Aan de hand van deze concentratie van macht en verzet schildert Van Liempt een verbazingwekkend relaas van de dagelijkse bijzonderheden – zoals bezoek van een opvallend vrolijke Heinrich Himmler (foto) – en de waaier van fricties die het verder gewoon doorgaande leven doorkruisten.
Voortdurend bonje in de nazitop
Het meest bizarre detail: de samenwerking tussen Frits Elzas, vicevoorzitter van de Joodse Raad Utrecht en de fel-nazistische politiechef Jan Smorenburg. Smorenburg neemt Elzas, die als Jood een reisverbod heeft, regelmatig in zijn auto mee naar Amsterdam. Ze noemen elkaar ironisch ‘landverrader’ en ‘smerige rotjood'. Rijke joden kopen zich met hulp van Elzas vrij en het geld verdwijnt in de zakken van Smorenburg. Die er later om wordt ontslagen, maar over de deals zwijgt tijdens zijn proces. Elzas sterft in Auschwitz.
Rode draad van het boek vormt de moed van de katholieke baas in Nederland om zich te verzetten tegen de nazi’s terwijl hij daarvoor steun uit het Vaticaan ontbeerde. Antisemitisme is het katholicisme niet vreemd, zeker in Oost-Europa nog meer dan eens virulent aanwezig. In Nederland was de clerus tegen de nazi’s. Nu Van Liempt de daden van De Jong in de nabijheid brengt van diens directe overbuurman Anton Mussert, valt dat op.

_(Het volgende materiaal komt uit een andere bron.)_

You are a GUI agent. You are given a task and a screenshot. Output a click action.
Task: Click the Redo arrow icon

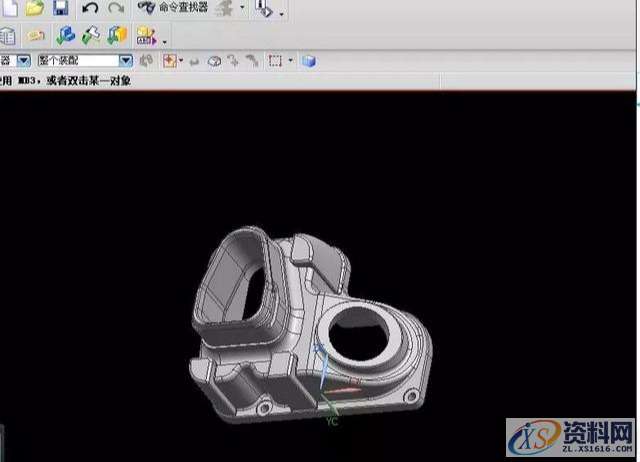click(x=116, y=8)
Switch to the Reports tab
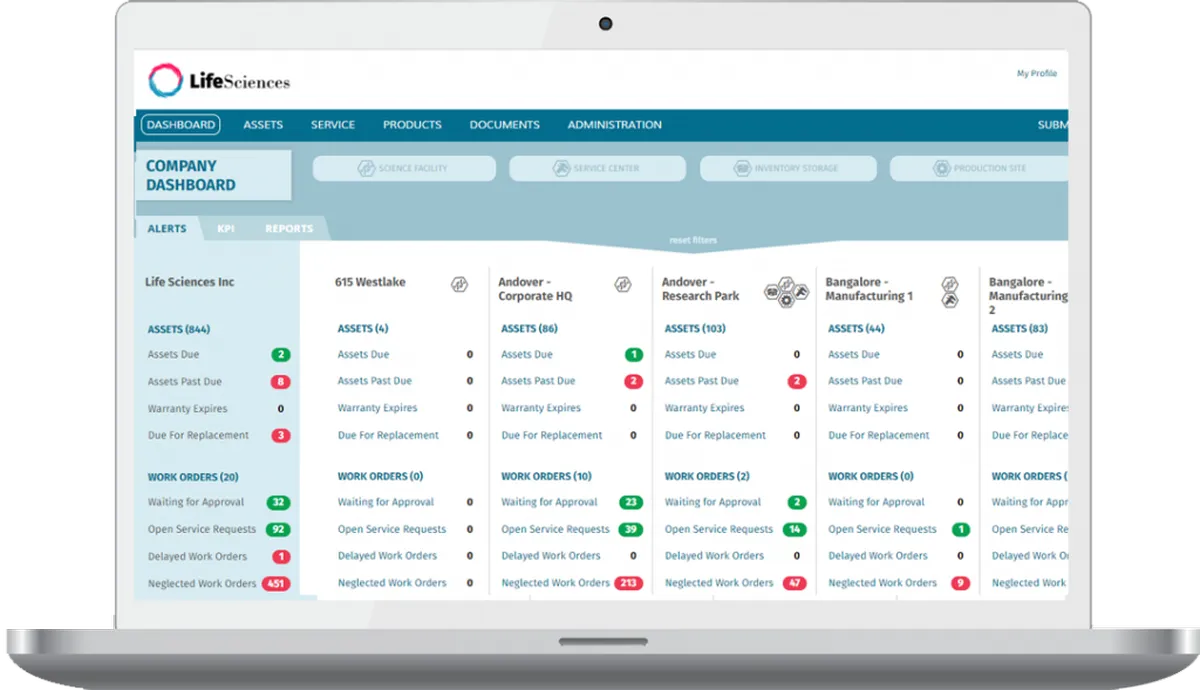The image size is (1200, 690). click(289, 229)
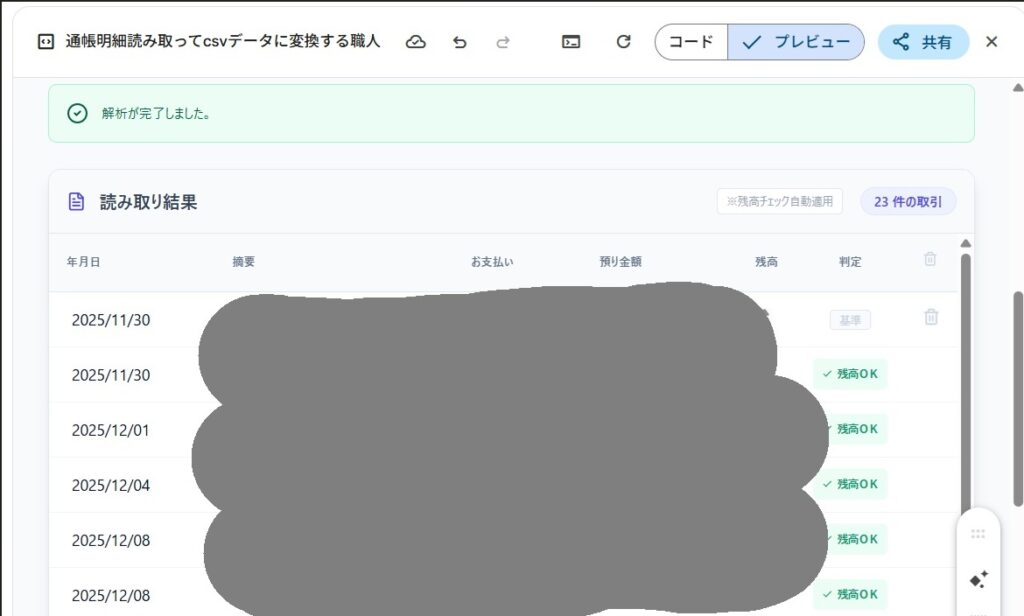Click the 基準 tag in the first row
This screenshot has height=616, width=1024.
point(850,320)
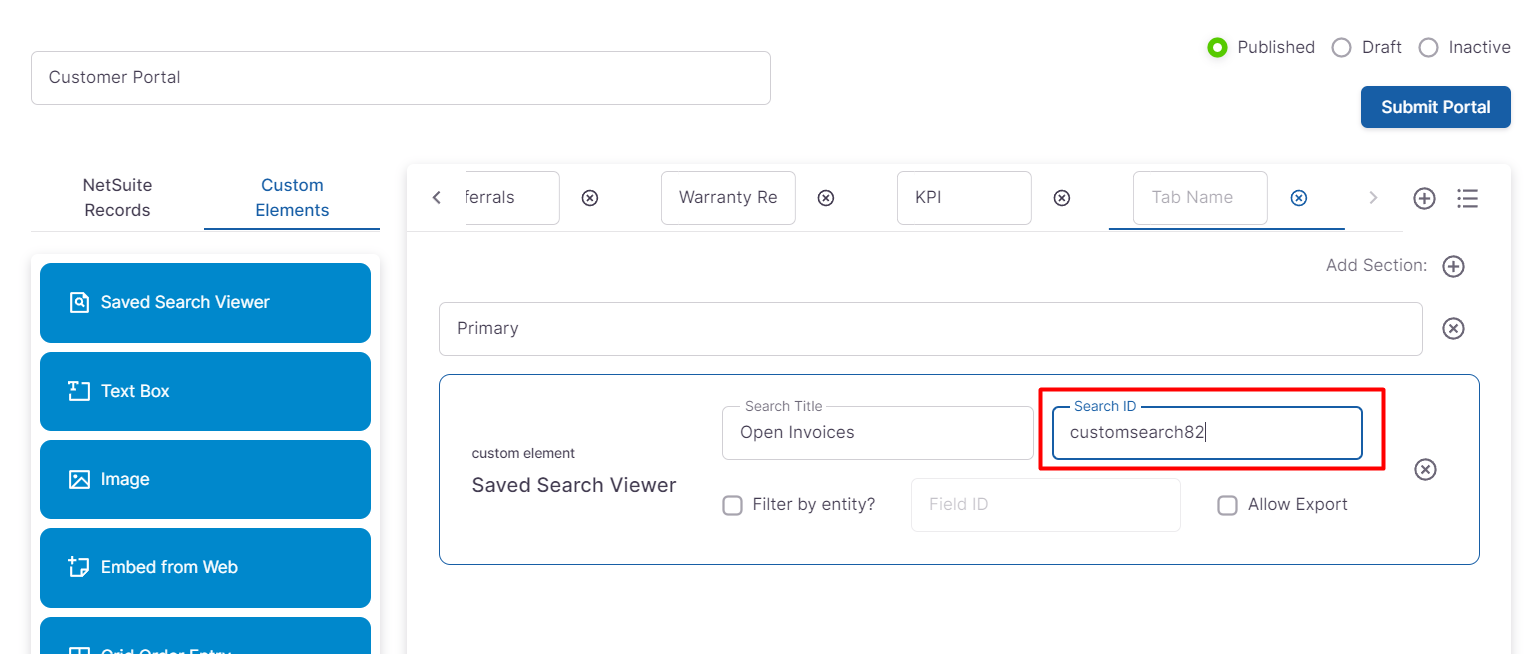Click the Add Section plus icon

tap(1453, 266)
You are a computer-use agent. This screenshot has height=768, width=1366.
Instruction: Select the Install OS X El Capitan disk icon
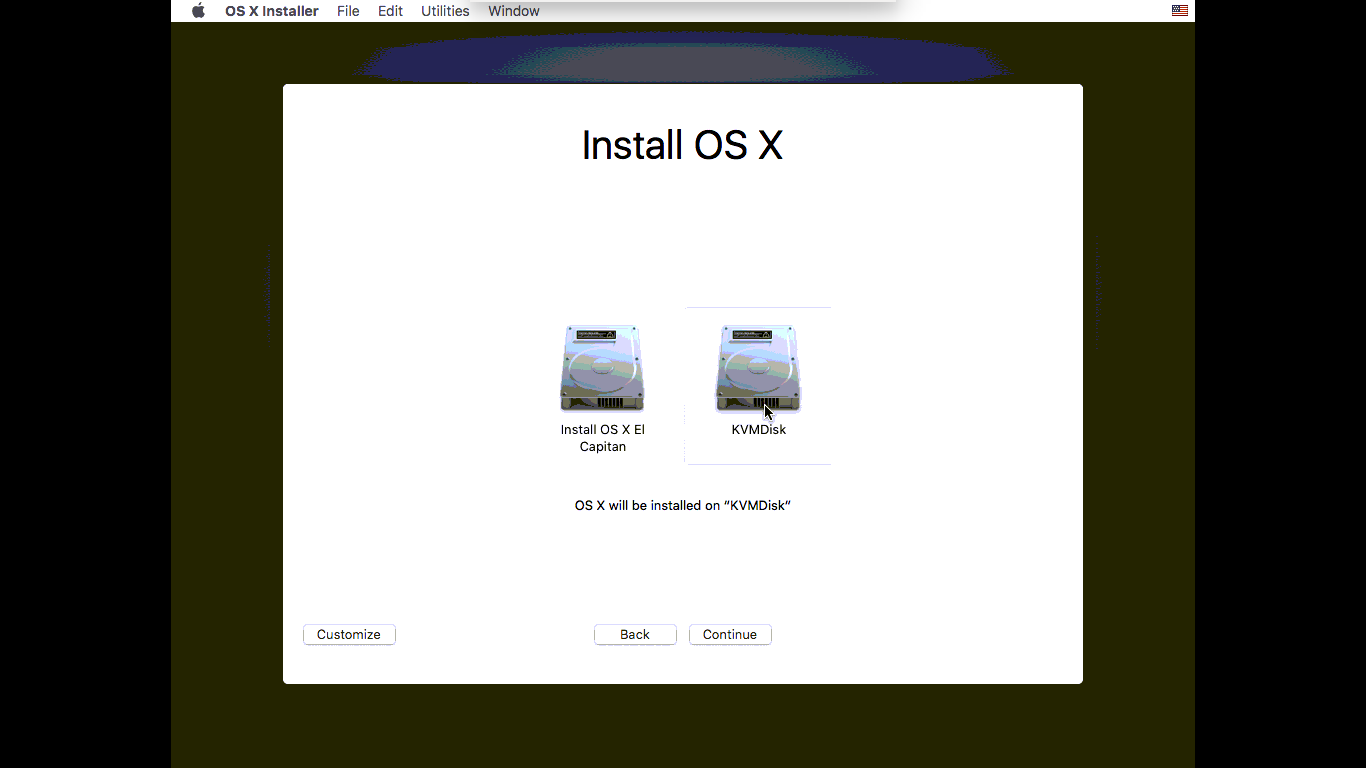tap(602, 368)
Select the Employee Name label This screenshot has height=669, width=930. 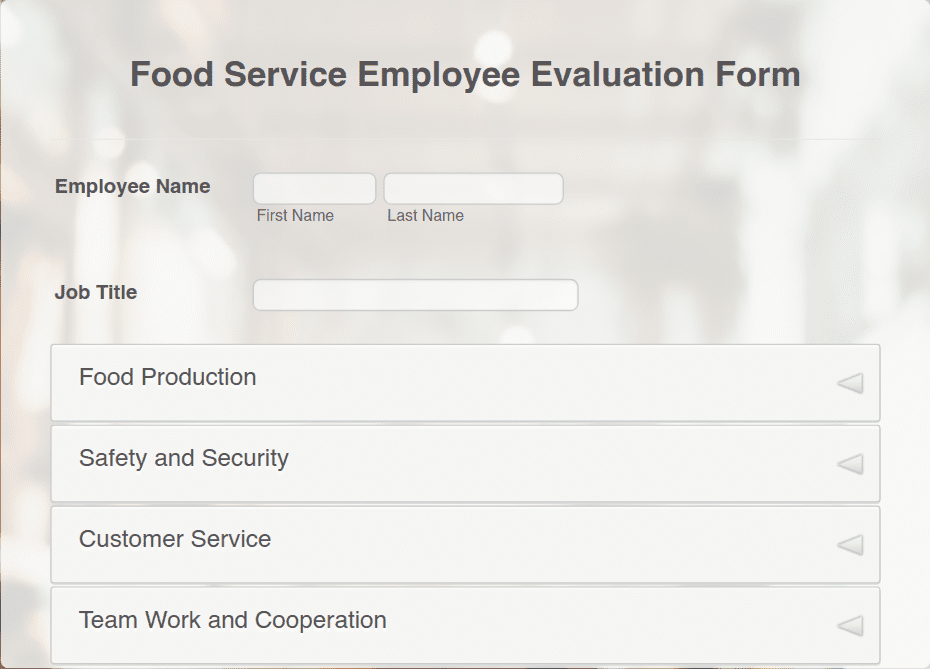click(x=132, y=186)
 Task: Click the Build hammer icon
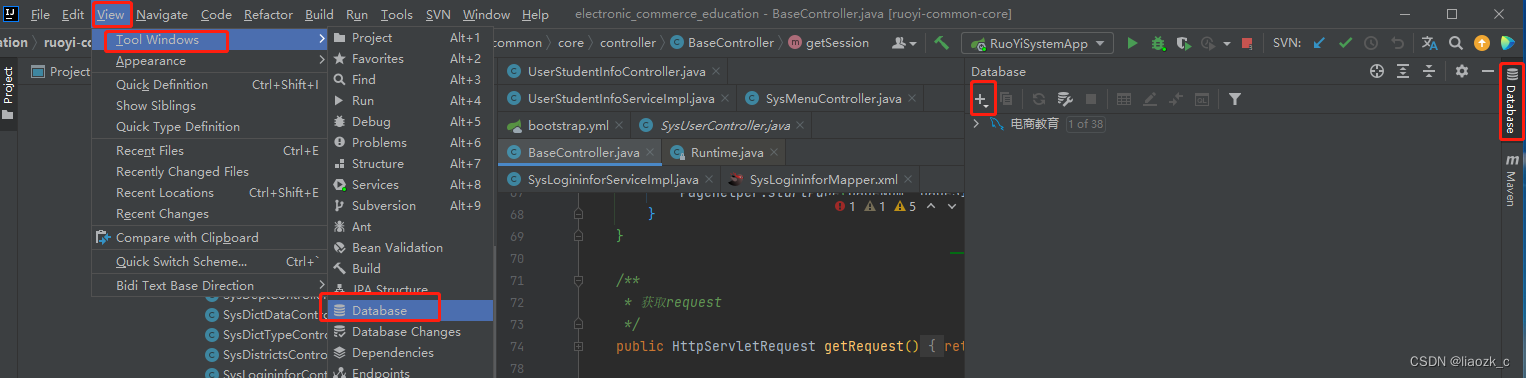pos(941,43)
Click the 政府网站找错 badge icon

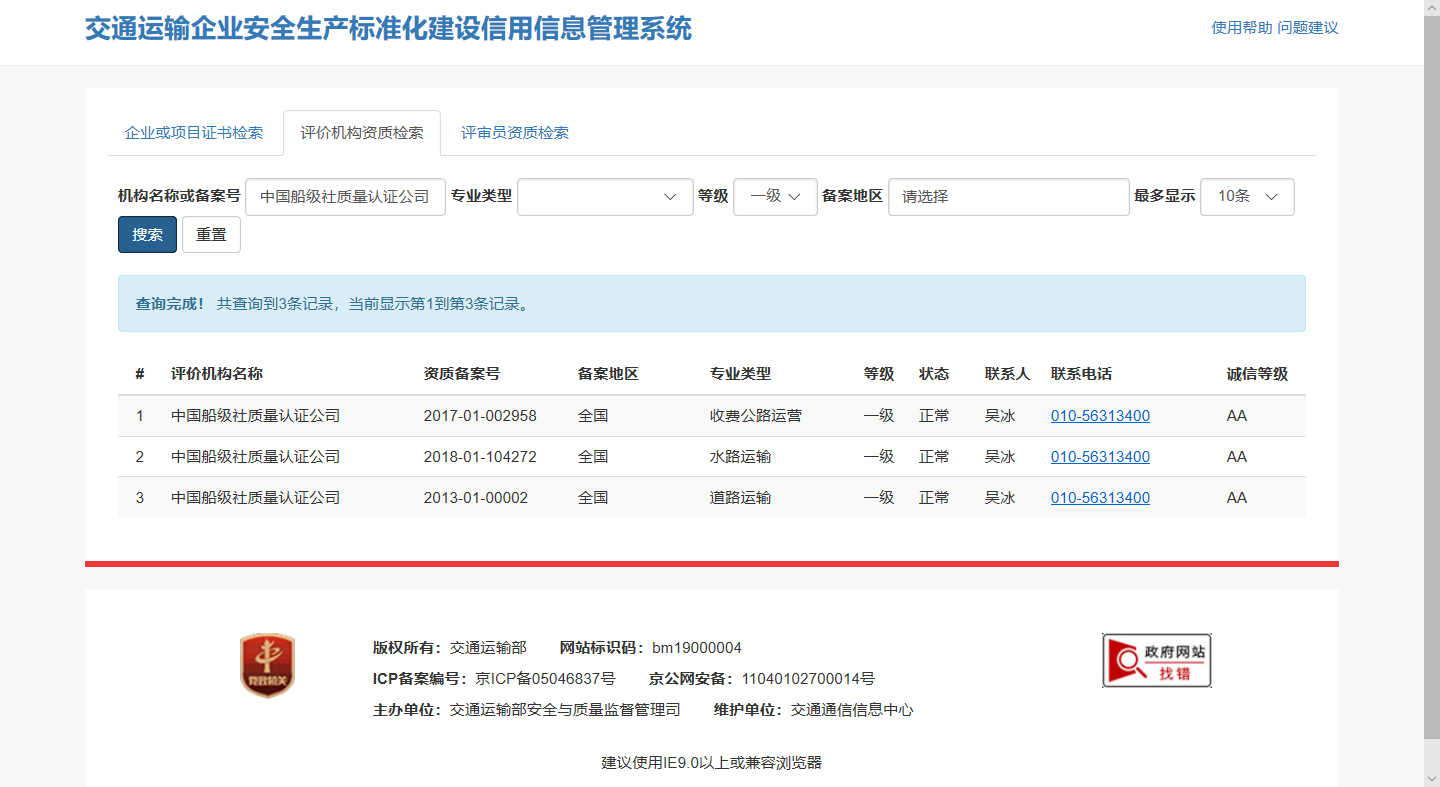pos(1156,661)
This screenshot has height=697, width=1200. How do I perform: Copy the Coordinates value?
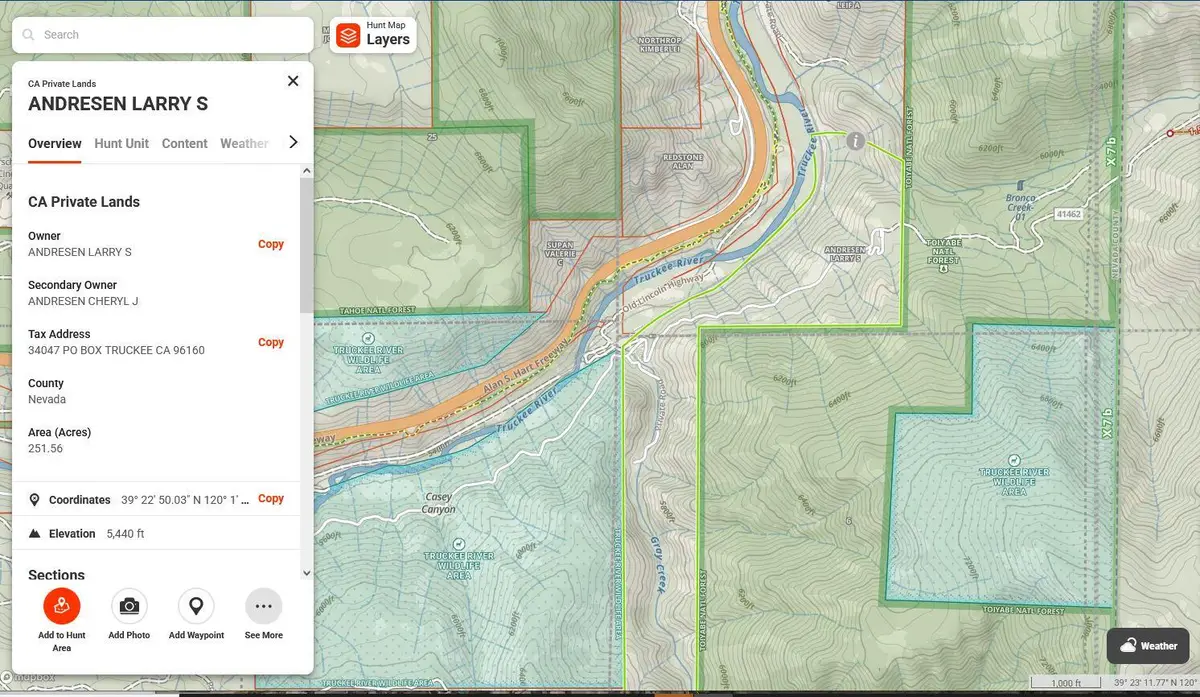click(x=271, y=498)
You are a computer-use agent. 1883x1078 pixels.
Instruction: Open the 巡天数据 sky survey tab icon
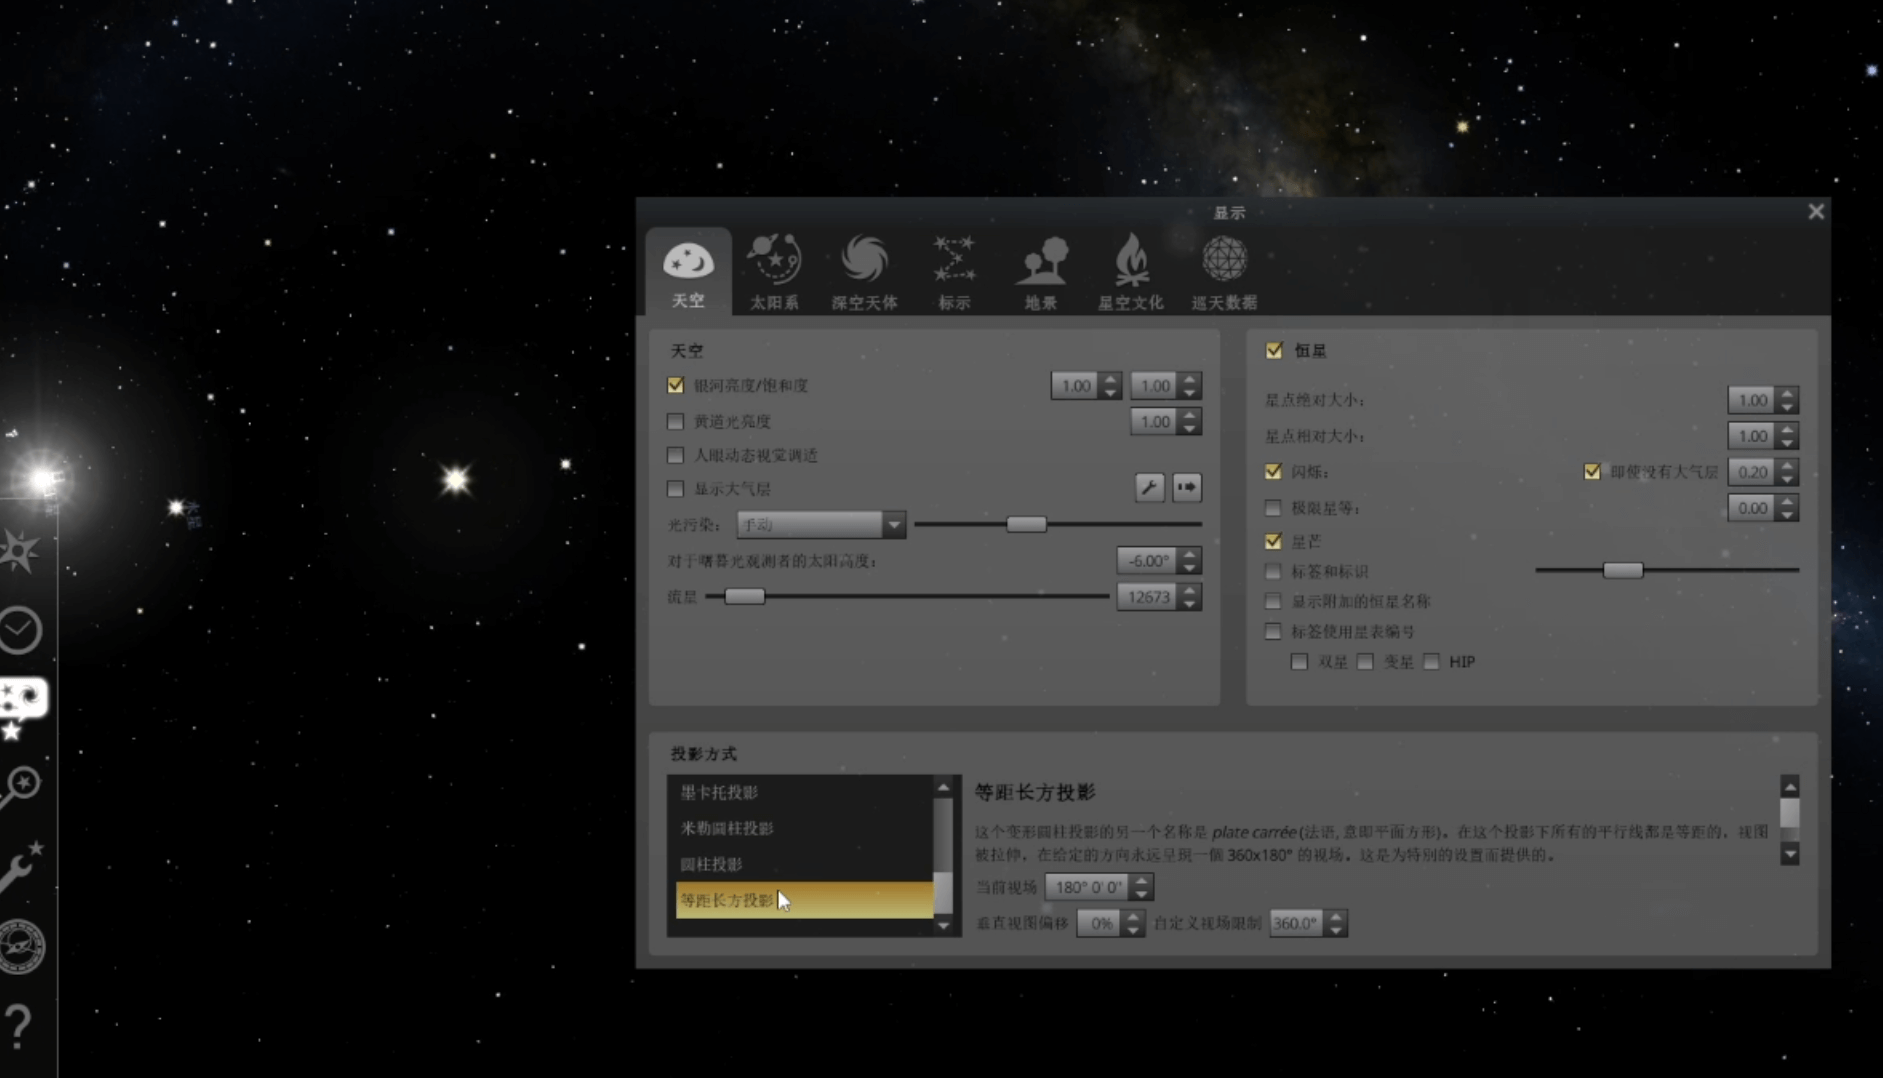(x=1223, y=271)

Mussert zelf trouwens treedt naar voren als een tragische figuur. De NSB-leider lag gedurende de hele oorlog overhoop met de Nederlandse – en daarmee Duitse – SS-top, en vooral de felle, nogal onbeschofte leider Henk Feldmeijer. Musserts macht werd langzaam maar zeker ingeperkt, ook al hield hij voor de zijn NSB zijn imago moeizaam op peil.
Potsierlijk zijn de details die Van Liempt zo fraai vervlecht in dit boek, zoals van de vieringen van de verjaardagen van De Leider. Die dus nauwelijks nog een leider was.
Staken en straf
Vlak na het verzet van de Utrechter politiemannen voerde moed ook de boventoon bij het uitroepen van de April-mei staking van 1943, vanuit de drukkerij van de Nieuwe Hengelosche Courant en machinefabriek Stork. De stakingsoproep verspreidde zich als een olievlek. Gericht tegen het begin van de deportatie van mannen naar de Duitse fabrieken, onder wie de eerdere krijgsgevangenen.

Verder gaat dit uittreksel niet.